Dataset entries
**********

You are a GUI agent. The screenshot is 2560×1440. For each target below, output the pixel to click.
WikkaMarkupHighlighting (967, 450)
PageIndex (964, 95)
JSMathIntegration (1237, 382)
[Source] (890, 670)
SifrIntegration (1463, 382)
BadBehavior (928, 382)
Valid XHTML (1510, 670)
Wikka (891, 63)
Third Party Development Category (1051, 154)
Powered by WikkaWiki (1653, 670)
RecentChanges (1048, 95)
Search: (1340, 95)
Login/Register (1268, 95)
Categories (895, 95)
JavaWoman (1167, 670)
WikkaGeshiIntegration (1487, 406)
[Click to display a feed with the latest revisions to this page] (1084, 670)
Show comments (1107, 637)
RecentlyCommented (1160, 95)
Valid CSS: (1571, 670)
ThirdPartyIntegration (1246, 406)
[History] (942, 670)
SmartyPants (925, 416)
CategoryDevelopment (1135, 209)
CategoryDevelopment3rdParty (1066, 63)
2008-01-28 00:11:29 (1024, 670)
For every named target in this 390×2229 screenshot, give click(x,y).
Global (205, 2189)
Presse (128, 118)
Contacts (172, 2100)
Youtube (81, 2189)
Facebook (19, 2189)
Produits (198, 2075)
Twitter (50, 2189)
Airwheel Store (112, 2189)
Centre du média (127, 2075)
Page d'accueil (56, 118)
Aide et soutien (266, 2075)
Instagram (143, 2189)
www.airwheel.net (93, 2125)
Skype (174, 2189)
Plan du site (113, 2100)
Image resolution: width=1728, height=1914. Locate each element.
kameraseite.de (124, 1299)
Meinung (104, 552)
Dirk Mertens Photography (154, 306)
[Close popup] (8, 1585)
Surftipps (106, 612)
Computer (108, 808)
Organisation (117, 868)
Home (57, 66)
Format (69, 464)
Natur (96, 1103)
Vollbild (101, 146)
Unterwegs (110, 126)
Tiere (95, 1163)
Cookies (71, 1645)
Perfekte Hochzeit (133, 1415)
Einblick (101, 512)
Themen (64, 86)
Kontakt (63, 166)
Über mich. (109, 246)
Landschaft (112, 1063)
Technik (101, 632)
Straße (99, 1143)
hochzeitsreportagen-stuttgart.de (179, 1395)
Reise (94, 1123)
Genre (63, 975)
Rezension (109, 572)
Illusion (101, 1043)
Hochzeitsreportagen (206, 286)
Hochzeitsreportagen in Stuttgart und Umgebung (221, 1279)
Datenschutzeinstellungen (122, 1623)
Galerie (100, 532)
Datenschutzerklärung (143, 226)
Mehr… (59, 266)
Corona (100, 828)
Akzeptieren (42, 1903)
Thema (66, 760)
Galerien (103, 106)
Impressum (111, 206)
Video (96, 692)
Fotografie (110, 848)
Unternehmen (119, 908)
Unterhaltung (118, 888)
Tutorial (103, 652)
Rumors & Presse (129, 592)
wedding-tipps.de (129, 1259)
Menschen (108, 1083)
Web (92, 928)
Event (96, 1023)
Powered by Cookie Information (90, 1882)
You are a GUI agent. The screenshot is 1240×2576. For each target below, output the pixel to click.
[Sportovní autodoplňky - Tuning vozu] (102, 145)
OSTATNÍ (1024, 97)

**********

Retype all of the data exactly. Leave nothing out.

_Answer box_
You are a GUI agent. The screenshot is 2560×1440. For each target below, output the pixel to click.
WikkaMarkupHighlighting (967, 450)
PageIndex (964, 95)
JSMathIntegration (1237, 382)
[Source] (890, 670)
SifrIntegration (1463, 382)
BadBehavior (928, 382)
Valid XHTML (1510, 670)
Wikka (891, 63)
Third Party Development Category (1051, 154)
Powered by WikkaWiki (1653, 670)
RecentChanges (1048, 95)
Search: (1340, 95)
Login/Register (1268, 95)
Categories (895, 95)
JavaWoman (1167, 670)
WikkaGeshiIntegration (1487, 406)
[Click to display a feed with the latest revisions to this page] (1084, 670)
Show comments (1107, 637)
RecentlyCommented (1160, 95)
Valid CSS: (1571, 670)
ThirdPartyIntegration (1246, 406)
[History] (942, 670)
SmartyPants (925, 416)
CategoryDevelopment (1135, 209)
CategoryDevelopment3rdParty (1066, 63)
2008-01-28 00:11:29 (1024, 670)
For every named target in this 390×2229 screenshot, give click(x,y).
Global (205, 2189)
Presse (128, 118)
Contacts (172, 2100)
Youtube (81, 2189)
Facebook (19, 2189)
Produits (198, 2075)
Twitter (50, 2189)
Airwheel Store (112, 2189)
Centre du média (127, 2075)
Page d'accueil (56, 118)
Aide et soutien (266, 2075)
Instagram (143, 2189)
www.airwheel.net (93, 2125)
Skype (174, 2189)
Plan du site (113, 2100)
Image resolution: width=1728, height=1914. Locate each element.
kameraseite.de (124, 1299)
Meinung (104, 552)
Dirk Mertens Photography (154, 306)
[Close popup] (8, 1585)
Surftipps (106, 612)
Computer (108, 808)
Organisation (117, 868)
Home (57, 66)
Format (69, 464)
Natur (96, 1103)
Vollbild (101, 146)
Unterwegs (110, 126)
Tiere (95, 1163)
Cookies (71, 1645)
Perfekte Hochzeit (133, 1415)
Einblick (101, 512)
Themen (64, 86)
Kontakt (63, 166)
Über mich. (109, 246)
Landschaft (112, 1063)
Technik (101, 632)
Straße (99, 1143)
hochzeitsreportagen-stuttgart.de (179, 1395)
Reise (94, 1123)
Genre (63, 975)
Rezension (109, 572)
Illusion (101, 1043)
Hochzeitsreportagen (206, 286)
Hochzeitsreportagen in Stuttgart und Umgebung (221, 1279)
Datenschutzeinstellungen (122, 1623)
Galerie (100, 532)
Datenschutzerklärung (143, 226)
Mehr… (59, 266)
Corona (100, 828)
Akzeptieren (42, 1903)
Thema (66, 760)
Galerien (103, 106)
Impressum (111, 206)
Video (96, 692)
Fotografie (110, 848)
Unternehmen (119, 908)
Unterhaltung (118, 888)
Tutorial (103, 652)
Rumors & Presse (129, 592)
wedding-tipps.de (129, 1259)
Menschen (108, 1083)
Web (92, 928)
Event (96, 1023)
Powered by Cookie Information (90, 1882)
You are a GUI agent. The screenshot is 1240×2576. For each target below, output the pixel to click.
[Sportovní autodoplňky - Tuning vozu] (102, 145)
OSTATNÍ (1024, 97)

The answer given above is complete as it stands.